Background information
- Born: May 8, 1928 New York City, New York, U.S.
- Died: May 8, 2008 (aged 80) Encino, California, U.S.
- Occupation: Recording engineer
- Label: A&M
- Website: larrylevinerecordingengineer.com

= Larry Levine =

American recording engineer (1928–2008)

Larry Levine (May 8, 1928 - May 8, 2008) was an American audio engineer, known for his collaboration with Phil Spector on the Wall of Sound recording technique.

==Biography==
Levine left the U.S. military in 1952. When he got back, he would often hang out at Gold Star Studios because his cousin Stan Ross and friend Dave Gold both worked there. He was able to get training as a recording engineer at no cost to the studio through the G.I. Bill.

Levine was responsible for getting the "Wall of Sound" sound for Phil Spector while working with the Wrecking Crew at legendary Goldstar Studios in Hollywood, CA. Included on Spector's hits were, "Be My Baby" "Then He Kissed Me", "River Deep, Mountain High" "A Christmas Gift for You from Phil Spector" and many other hits.

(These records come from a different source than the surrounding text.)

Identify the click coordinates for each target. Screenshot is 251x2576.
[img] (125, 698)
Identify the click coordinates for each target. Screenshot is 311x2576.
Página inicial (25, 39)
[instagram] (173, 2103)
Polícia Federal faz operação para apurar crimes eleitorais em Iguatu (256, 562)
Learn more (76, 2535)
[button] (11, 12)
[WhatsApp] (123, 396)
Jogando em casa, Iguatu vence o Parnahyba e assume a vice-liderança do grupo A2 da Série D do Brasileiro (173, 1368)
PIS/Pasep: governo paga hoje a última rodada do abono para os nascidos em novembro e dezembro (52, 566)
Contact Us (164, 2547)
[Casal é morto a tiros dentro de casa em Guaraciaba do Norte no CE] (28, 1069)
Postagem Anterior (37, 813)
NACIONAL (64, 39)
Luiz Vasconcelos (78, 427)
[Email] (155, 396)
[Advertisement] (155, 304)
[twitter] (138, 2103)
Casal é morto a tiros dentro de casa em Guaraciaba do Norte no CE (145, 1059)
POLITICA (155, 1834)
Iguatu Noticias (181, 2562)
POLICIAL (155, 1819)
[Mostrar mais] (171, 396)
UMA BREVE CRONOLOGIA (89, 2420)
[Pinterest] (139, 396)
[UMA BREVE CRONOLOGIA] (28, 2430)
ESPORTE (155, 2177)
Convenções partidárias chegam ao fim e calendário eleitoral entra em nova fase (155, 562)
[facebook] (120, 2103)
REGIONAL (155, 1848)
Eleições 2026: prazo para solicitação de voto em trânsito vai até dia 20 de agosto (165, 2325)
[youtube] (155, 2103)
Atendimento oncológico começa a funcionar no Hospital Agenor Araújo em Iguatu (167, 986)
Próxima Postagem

Levine was also credited with engineering and getting a new sound from Eddie Cochran also done at Goldstar Studios that pioneered a new era of Rock & Roll that hadn't been heard before.

Levine engineered "You've Lost That Lovin Feelin" from the Righteous Brothers that turned out to be the most played song in the history of American Radio to this day.

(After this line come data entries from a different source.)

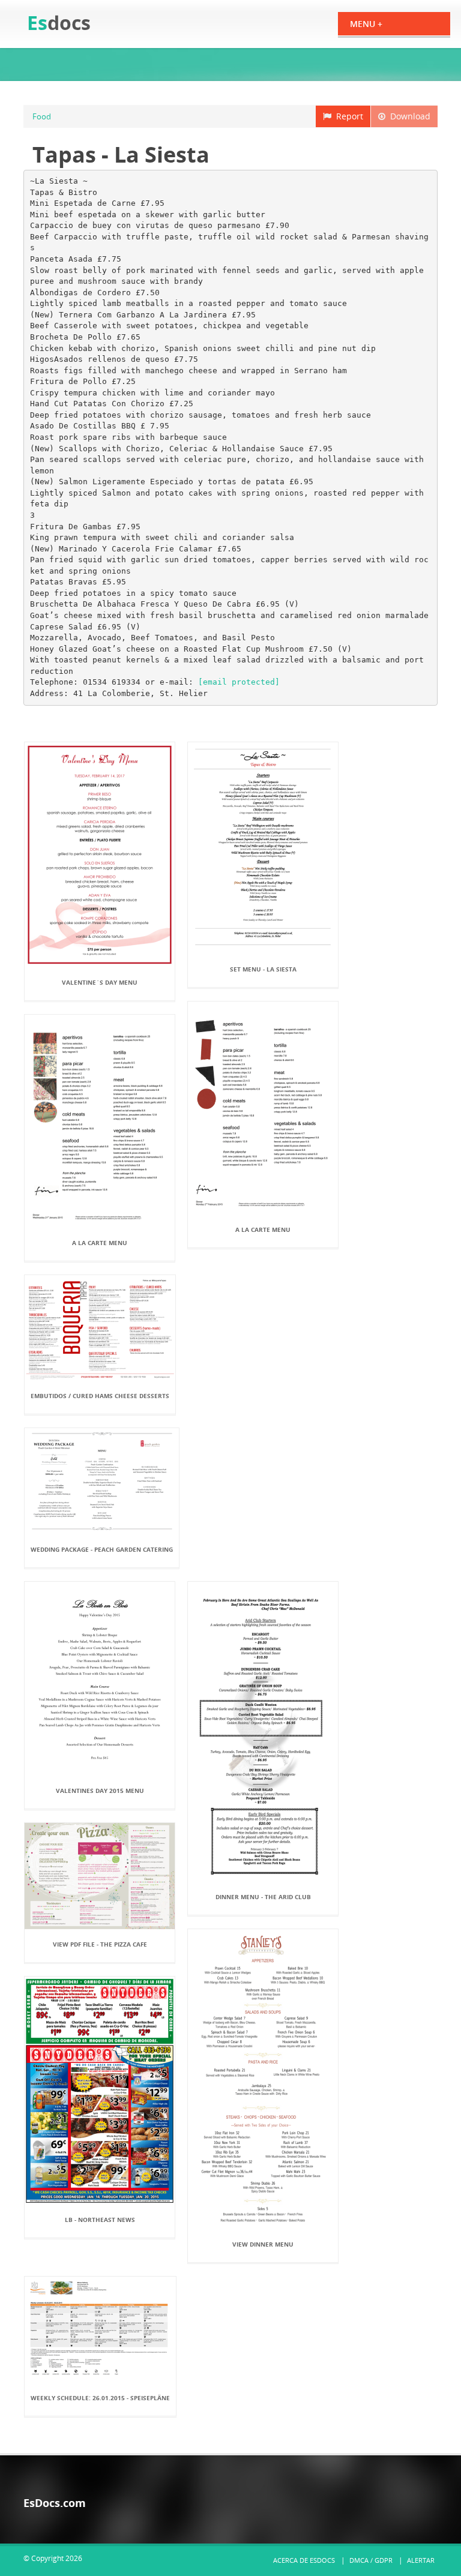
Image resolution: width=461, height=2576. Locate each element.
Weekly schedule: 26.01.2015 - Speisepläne (100, 2398)
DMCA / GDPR (371, 2560)
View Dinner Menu (263, 2244)
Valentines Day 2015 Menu (100, 1790)
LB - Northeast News (100, 2219)
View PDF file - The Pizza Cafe (100, 1944)
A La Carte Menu (263, 1229)
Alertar (421, 2560)
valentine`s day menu (99, 982)
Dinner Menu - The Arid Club (263, 1897)
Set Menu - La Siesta (263, 969)
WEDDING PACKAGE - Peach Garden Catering (102, 1549)
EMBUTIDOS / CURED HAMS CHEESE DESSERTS (100, 1396)
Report (347, 116)
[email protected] (239, 681)
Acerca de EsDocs (304, 2560)
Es (59, 22)
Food (41, 116)
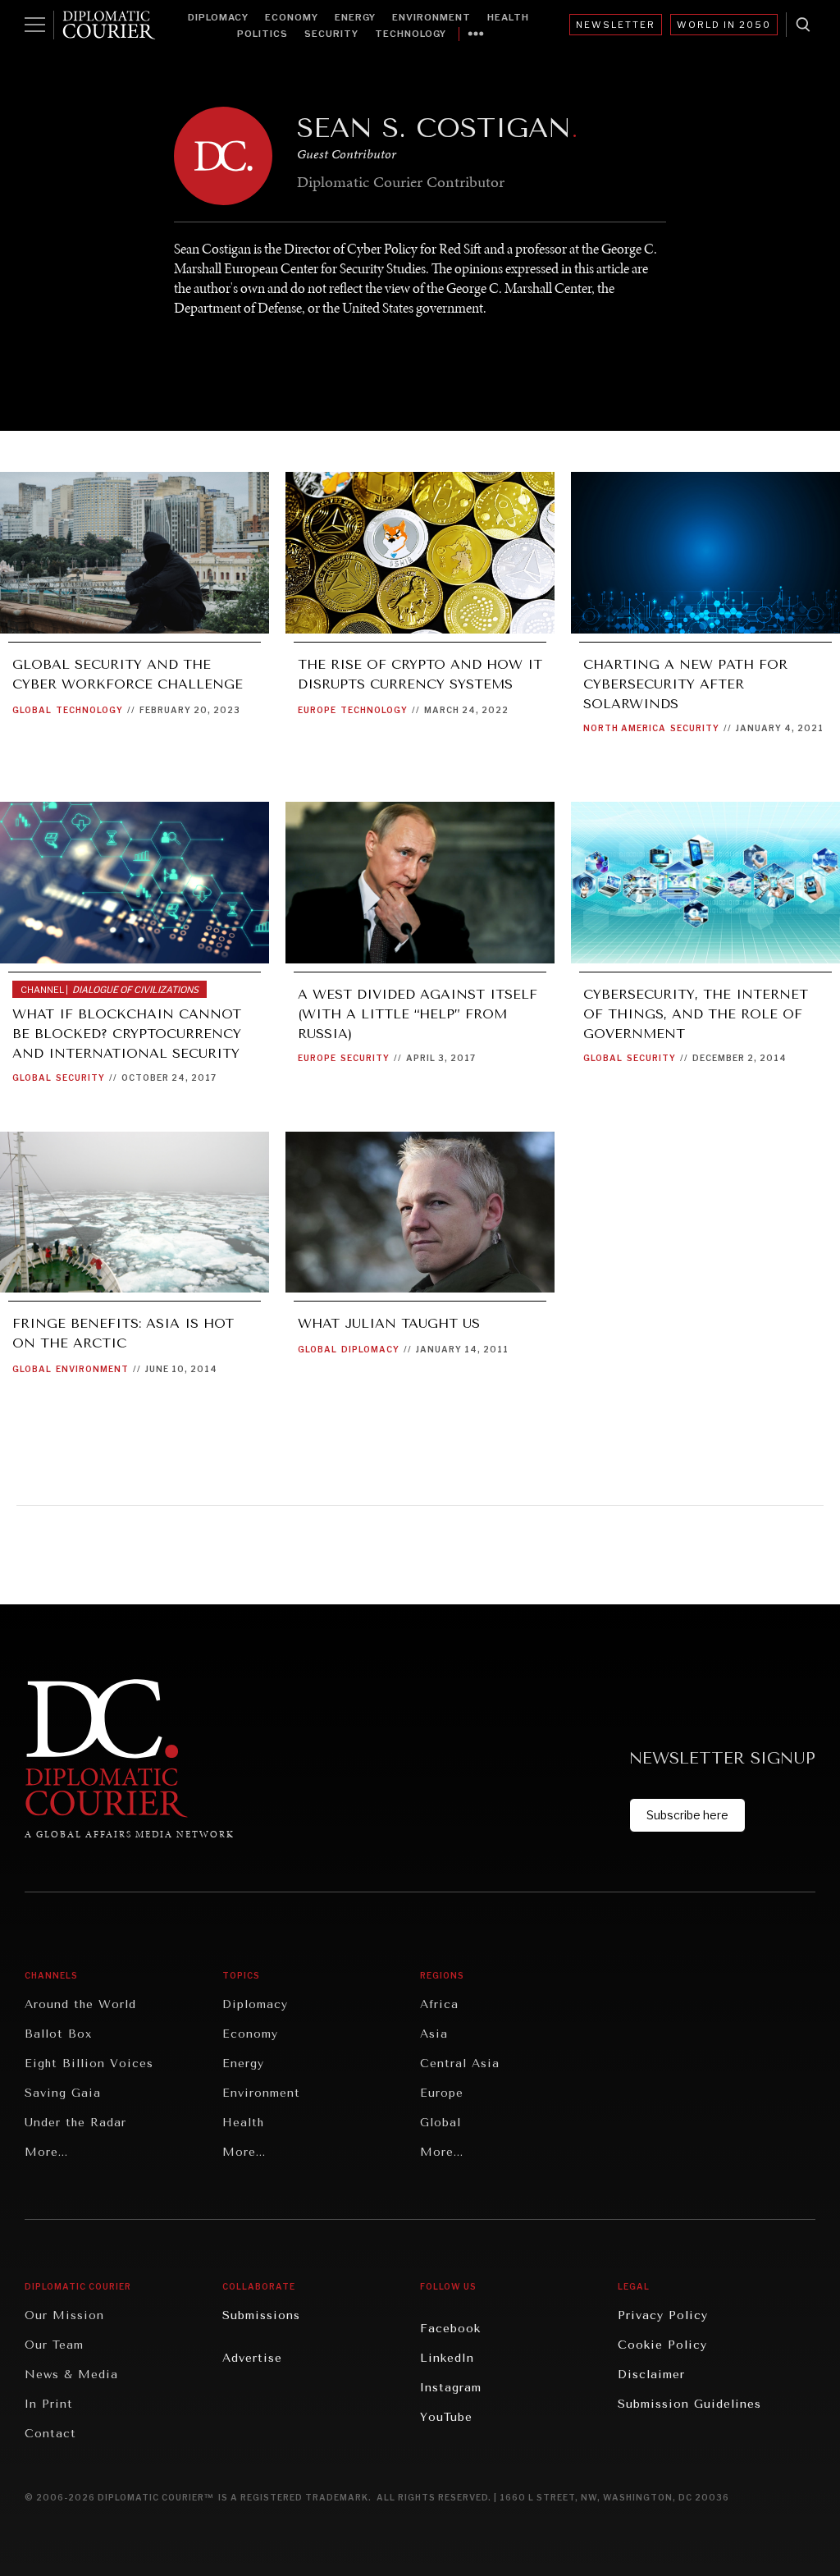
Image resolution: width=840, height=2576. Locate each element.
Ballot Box (58, 2034)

Levine received the 1966 Grammy Award for Best Engineered Recording - Non-Classical, for the recording of "A Taste of Honey" performed by Herb Alpert & the Tijuana Brass. The recording also won the Grammy Award for Record of the Year in 1966.

Herb Alpert and Jerry Moss asked Levine to leave Goldstar to become Chief Engineer at A&M Records in 1967. They just purchased the Charlie Chaplain lot and Levine was the driving force in building A&M Records by hiring the engineers and getting the equipment needed.

Among his other known recording engineering contributions is the Beach Boys' influential 1966 album Pet Sounds.

Levine died of emphysema in Encino, California on his 80th birthday.